Your task -
Within the lines below, the span from the line with "The image size" to the line with "874x645 pixels. How", both ends included, is to be reproduced exactly, with pictures omitted.

+++ Source material

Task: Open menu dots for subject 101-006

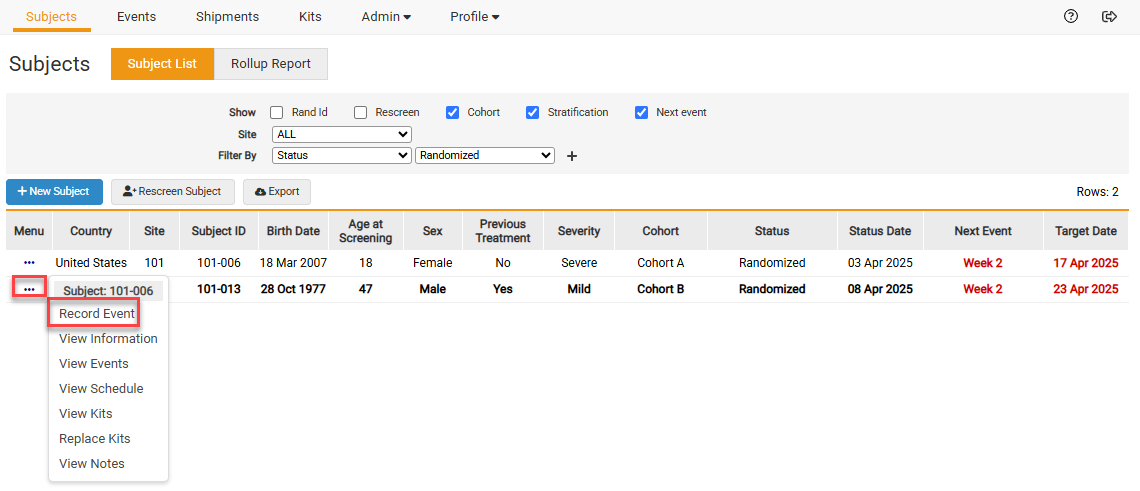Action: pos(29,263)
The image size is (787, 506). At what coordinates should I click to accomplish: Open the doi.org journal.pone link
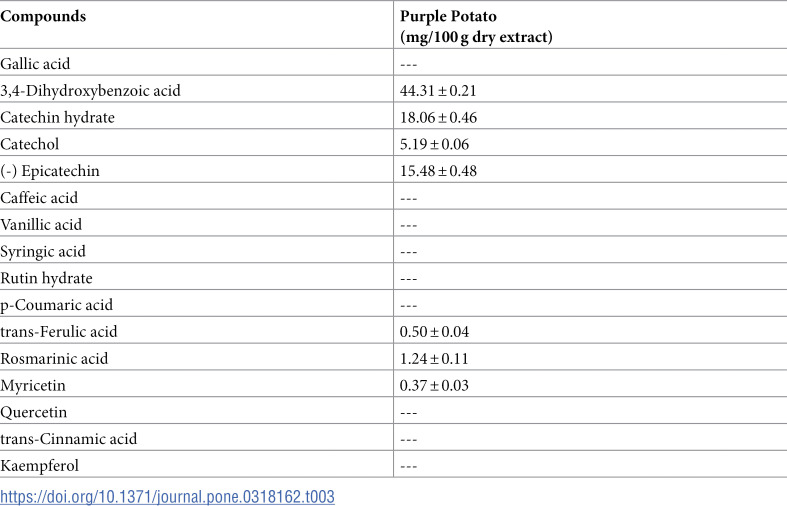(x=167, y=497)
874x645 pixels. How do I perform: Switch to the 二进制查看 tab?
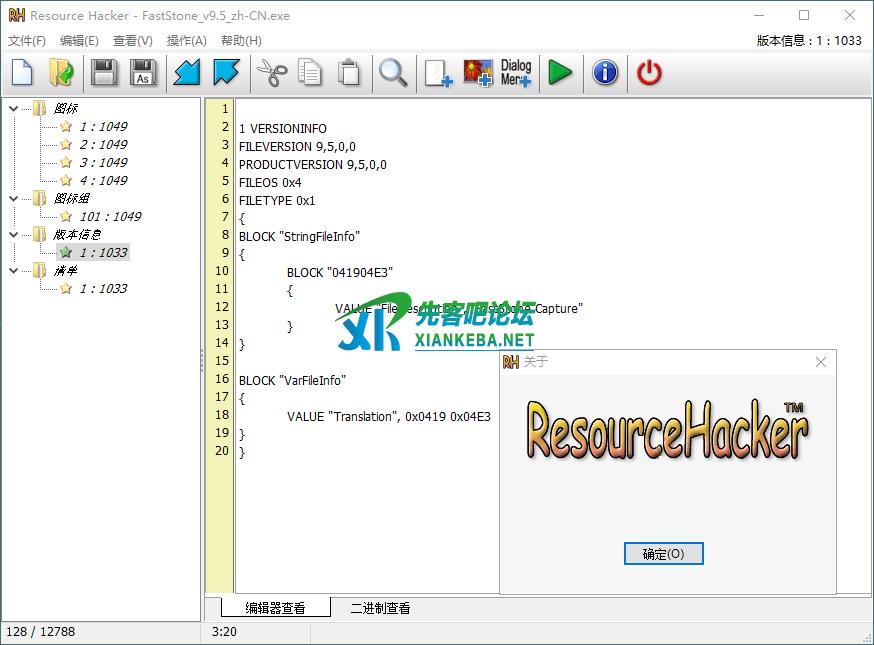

++++++
+++ Source material

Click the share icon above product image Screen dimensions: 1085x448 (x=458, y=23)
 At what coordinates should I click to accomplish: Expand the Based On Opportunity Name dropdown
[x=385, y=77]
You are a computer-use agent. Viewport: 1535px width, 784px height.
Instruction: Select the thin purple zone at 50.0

++++++

Response to this task -
The image size is (787, 506). At what coordinates should I click to accomplish: Open the doi.org journal.pone link
(x=167, y=497)
874x645 pixels. How do I perform: Switch to the 二进制查看 tab?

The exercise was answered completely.